What to do:
Print the listing exactly.

Source data:
****************************************

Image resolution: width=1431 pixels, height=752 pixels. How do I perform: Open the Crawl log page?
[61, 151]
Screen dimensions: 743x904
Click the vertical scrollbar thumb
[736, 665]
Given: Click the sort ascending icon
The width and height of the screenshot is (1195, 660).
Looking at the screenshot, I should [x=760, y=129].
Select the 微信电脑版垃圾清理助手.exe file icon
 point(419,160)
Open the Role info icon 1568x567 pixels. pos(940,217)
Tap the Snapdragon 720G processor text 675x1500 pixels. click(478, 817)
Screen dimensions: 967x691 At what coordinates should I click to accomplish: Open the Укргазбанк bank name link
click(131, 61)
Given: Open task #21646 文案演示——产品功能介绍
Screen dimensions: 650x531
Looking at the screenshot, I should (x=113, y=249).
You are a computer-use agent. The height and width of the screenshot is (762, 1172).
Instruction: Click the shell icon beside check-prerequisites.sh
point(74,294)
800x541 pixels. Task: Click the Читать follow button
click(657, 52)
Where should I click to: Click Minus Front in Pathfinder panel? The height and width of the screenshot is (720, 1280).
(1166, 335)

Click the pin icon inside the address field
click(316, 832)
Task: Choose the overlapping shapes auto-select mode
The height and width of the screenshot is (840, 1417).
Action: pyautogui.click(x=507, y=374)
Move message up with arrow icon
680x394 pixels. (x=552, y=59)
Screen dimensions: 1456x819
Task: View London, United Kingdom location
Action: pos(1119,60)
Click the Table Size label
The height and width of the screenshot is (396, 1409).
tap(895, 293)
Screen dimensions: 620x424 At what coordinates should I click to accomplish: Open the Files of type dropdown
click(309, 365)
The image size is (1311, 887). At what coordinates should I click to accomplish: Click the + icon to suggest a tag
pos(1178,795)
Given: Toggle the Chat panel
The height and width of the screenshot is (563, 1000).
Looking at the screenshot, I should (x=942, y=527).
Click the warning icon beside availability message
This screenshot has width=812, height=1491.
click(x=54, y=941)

****************************************

Solution:
Image resolution: width=1431 pixels, height=752 pixels. How do I perform: Open the Crawl log page?
[61, 151]
Screen dimensions: 743x904
Click the vertical scrollbar thumb
[736, 665]
Given: Click the sort ascending icon
The width and height of the screenshot is (1195, 660).
Looking at the screenshot, I should [x=760, y=129].
Select the 微信电脑版垃圾清理助手.exe file icon
 point(419,160)
Open the Role info icon 1568x567 pixels. pos(940,217)
Tap the Snapdragon 720G processor text 675x1500 pixels. click(478, 817)
Screen dimensions: 967x691 At what coordinates should I click to accomplish: Open the Укргазбанк bank name link
click(131, 61)
Given: Open task #21646 文案演示——产品功能介绍
Screen dimensions: 650x531
Looking at the screenshot, I should (x=113, y=249).
You are a computer-use agent. The height and width of the screenshot is (762, 1172).
Instruction: Click the shell icon beside check-prerequisites.sh
point(74,294)
800x541 pixels. Task: Click the Читать follow button
click(657, 52)
Where should I click to: Click Minus Front in Pathfinder panel? The height and width of the screenshot is (720, 1280).
(1166, 335)

Click the pin icon inside the address field
click(316, 832)
Task: Choose the overlapping shapes auto-select mode
The height and width of the screenshot is (840, 1417).
Action: pyautogui.click(x=507, y=374)
Move message up with arrow icon
680x394 pixels. (x=552, y=59)
Screen dimensions: 1456x819
Task: View London, United Kingdom location
Action: pos(1119,60)
Click the Table Size label
The height and width of the screenshot is (396, 1409).
tap(895, 293)
Screen dimensions: 620x424 At what coordinates should I click to accomplish: Open the Files of type dropdown
click(309, 365)
The image size is (1311, 887). At what coordinates should I click to accomplish: Click the + icon to suggest a tag
pos(1178,795)
Given: Toggle the Chat panel
The height and width of the screenshot is (563, 1000).
Looking at the screenshot, I should (x=942, y=527).
Click the warning icon beside availability message
This screenshot has width=812, height=1491.
click(x=54, y=941)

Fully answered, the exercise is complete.